Les consignes:
**a.** Pour chacune des affirmations suivantes, dites si elle concorde avec l'extrait sur Douleur et gloire : (i) Attache-moi commence comme un thriller et se termine en comédie romantique ; (ii) la mère de Salvador est jouée par Penélope Cruz ; (iii) Douleur et gloire commence comme un mélodrame et devient ensuite une comédie. Répondez par oui ou par non, en citant mot pour mot les mots de l'extrait qui tranchent.
**b.** Reproduisez à l'identique, parmi les lignes de données, tout ce qui va de la ligne contenant "You are a computer-use agent." jusqu'à la ligne contenant "pyautogui.click(x=688, y=546)", ces deux lignes comprises. Omettez les images.

Extrait:
----

Souvenirs et cinéma, le statut des images

Comme souvent chez Almodóvar, on peut noter dans Douleur et gloire une construction dramatique qui opère un changement de genre à mi-parcours. Pour ne citer que quelques exemples, Attache-moi commence comme un thriller pour se terminer en comédie romantique, La Mauvaise éducation démarre comme un mélodrame pour s’achever en film noir. Douleur et gloire, quant a lui, s’épanouirait d’abord dans sa première heure en tant que comédie, avant de prendre lors de sa seconde un virage plus mélodramatique. Comme souvent également, Almodóvar semble prendre un malin plaisir à tâtonner lors de son premier acte, afin d’égarer gentiment son spectateur, surprendre ses attentes. Alors qu’il orchestre d’abord un désopilant va et vient amical entre son double fictionnel et un acteur avec lequel il était en froid depuis son premier film – les deux hommes se réconcilient puis se brouillent à nouveau avant de définitivement se réconcilier, le tout sur fond de discutions sur la création et de prises de drogues –, le film s’ouvre enfin, après cette première heure de surplace dramaturgique, à une progression dramatique et émotionnelle à la fois métronomique et ample. Après un monologue dit par le personnage de l’acteur mais dont on sait que les mots et l’histoire viennent du cinéaste, Salvador, trois autres personnages et événements viennent se succéder dans la vie et les souvenirs de celui-ci : son premier grand amour, sa mère, et son premier désir. Tandis que cette seconde partie est également traversée par l’enjeu de la santé de Salvador – surmonter la douleur, quitter l’addiction aux drogues, etc. –, le film entier est parsemé des souvenirs de jeunesse de Salvador, des flashbacks le mettant en scène enfant en compagnie de sa mère (jouée par Penélope Cruz) dans une maison caverne à ciel ouvert.

----

Données enregistrées:
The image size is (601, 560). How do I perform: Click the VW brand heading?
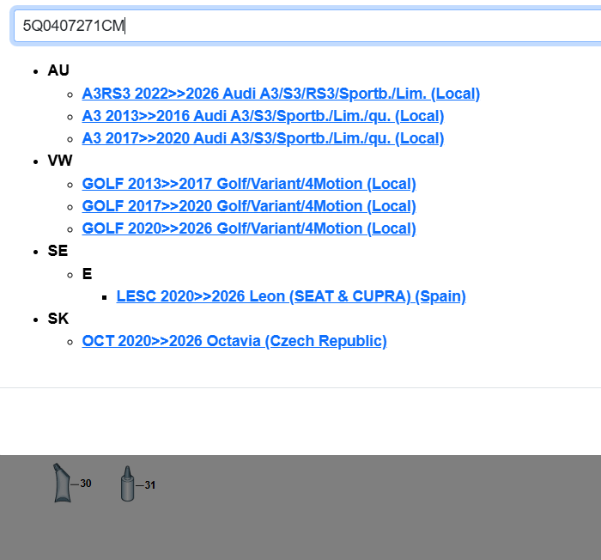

----

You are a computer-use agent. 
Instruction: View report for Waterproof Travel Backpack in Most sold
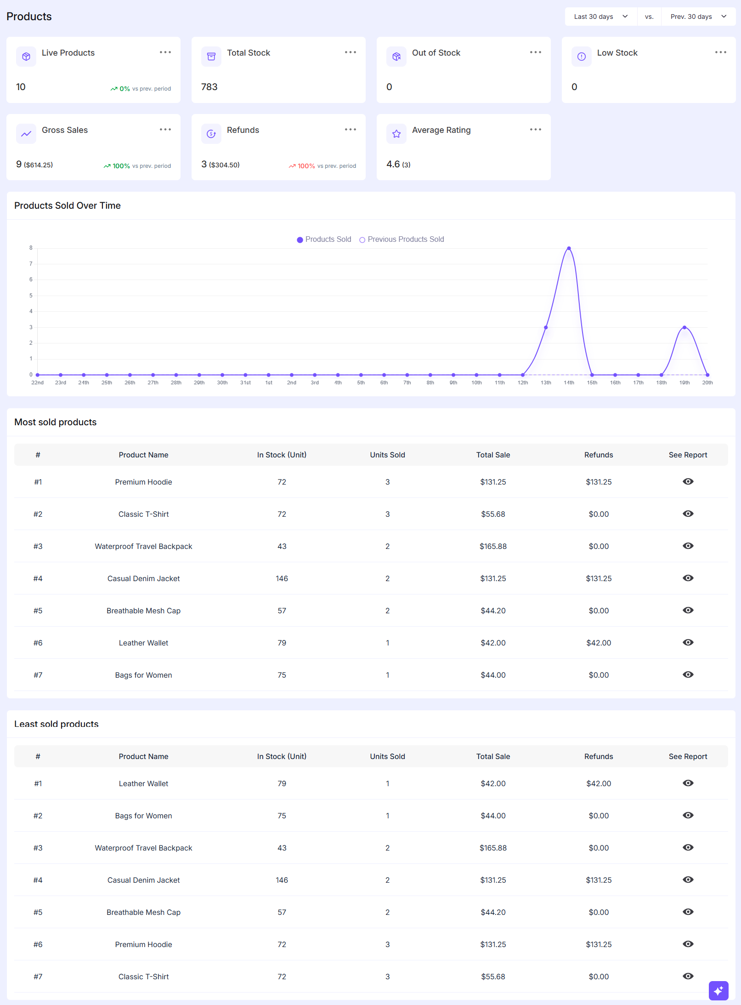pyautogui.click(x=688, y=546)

----

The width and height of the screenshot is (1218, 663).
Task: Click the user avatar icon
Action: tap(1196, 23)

----

Réponses par consigne:
**a.**
(i) Oui : « Attache-moi commence comme un thriller pour se terminer en comédie romantique ».
(ii) Oui : « sa mère (jouée par Penélope Cruz) ».
(iii) Non : « s’épanouirait d’abord dans sa première heure en tant que comédie, avant de prendre lors de sa seconde un virage plus mélodramatique ».

**b.**
You are a computer-use agent. 
Instruction: View report for Waterproof Travel Backpack in Most sold
pyautogui.click(x=688, y=546)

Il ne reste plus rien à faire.